The workflow of this study.

This study aimed at determining the synergistic effects of Yuanhu Zhitong tablets (YHZTP) on alcohol-induced conditioned place preference (CPP) in mice, in addition, the intervention mechanism was preliminarily explored based on traditional Chinese Medicine (TCM) network pharmacology on alcohol addiction.

Alcohol-induced CPP mice were used to evaluate the effects of either YHZTP or levo-tetrahydropalmatine (l-THP) plus imperatorin (IMP) administration on animal behavior. The network pharmacological strategy was used to establish the “compound-target” and “disease-drug-target” network. Gene Ontology (GO) and Kyoto Encyclopedia of Genes and Genomes (KEGG) analyses were performed on the shared targets between the compound and the disease. Twelve algorithms on CytoHubba were used to find the hub genes that were verified by qPCR.

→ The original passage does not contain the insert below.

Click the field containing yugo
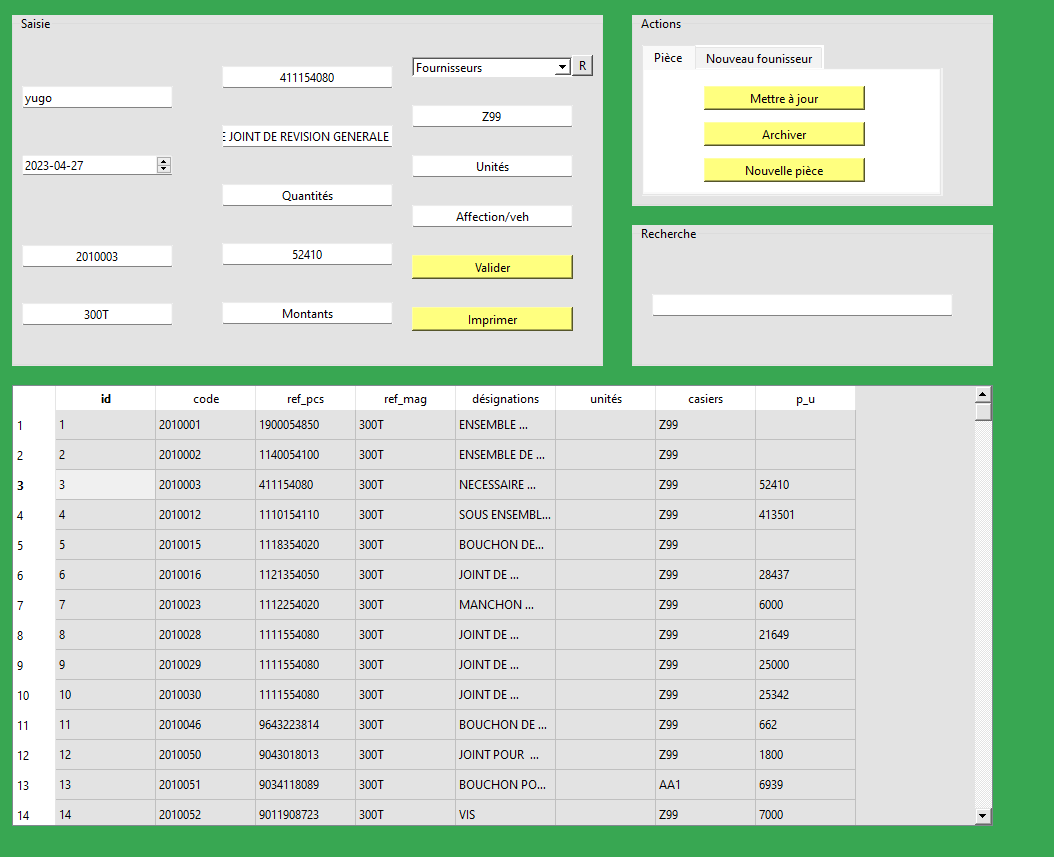The width and height of the screenshot is (1054, 857). 96,97
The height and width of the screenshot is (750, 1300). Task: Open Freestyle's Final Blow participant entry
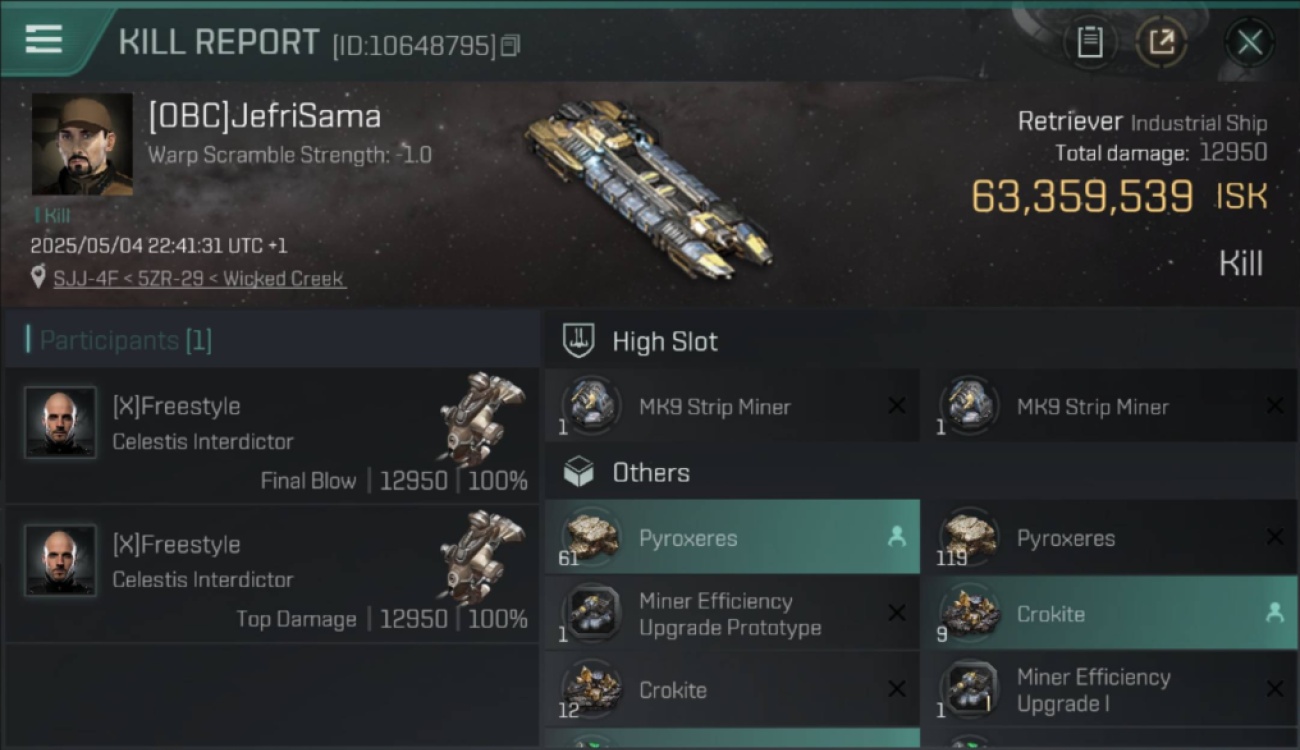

Systemic administration (2 g/kg, i.p.) of ethanol (EtOH) to mice was used to induce CPP. YHZTP On its own did not induce CPP or conditioned place aversion (CPA) at the doses of 0.3 g/kg or 0.6 g/kg (i.g.), but attenuated the acquisition and expression of EtOH-induce CPP in mice. In addition, YHZTP (0.3 or 0.6 g/kg) did not exhibit any effect on the motor activity of mice. Acquisition of alcohol-induced CPP was blocked by a combination of l-THP (5 mg/kg, i.g.) + IMP (2.5 mg/kg, i.g.) or l-THP (10 mg/kg, i.g.) + IMP (5 mg/kg, i.g.). However, the combination of l-THP (2.5 mg/kg, i.g.) + IMP (1.25 mg/kg, i.g.) or mono-administration of l-THP and IMP did not exhibit any effect on alcohol-induced CPP. YHZTP was also shown to reverse the up-regulation of Gabra1, Ptgs2, Mapk1, Mapk8, Mapk14, Nr3c, Prkca and Sirt1 genes and the down-regulation of Hhtr2a and Drd2 genes in the prefrontal cortex of EtOH induced CPP mice. These genes were associated with neuroactive ligand-receptor interactions, activation of the sphingolipid, calcium, cAMP, ErbB, NF-kappa B and MAPK signaling pathways.

YHZTP inhibits EtOH-induced CPP behavior in mice while a combination of l-THP and IMP exerts a synergistic effect on the reduction of EtOH-induced CPP. Possible pharmacological mechanisms include inhibition of the expression of inflammatory factors and regulation of neurotransmitter receptor levels. Therefore, YHZTP is a novel candidate for the treatment of alcohol addiction.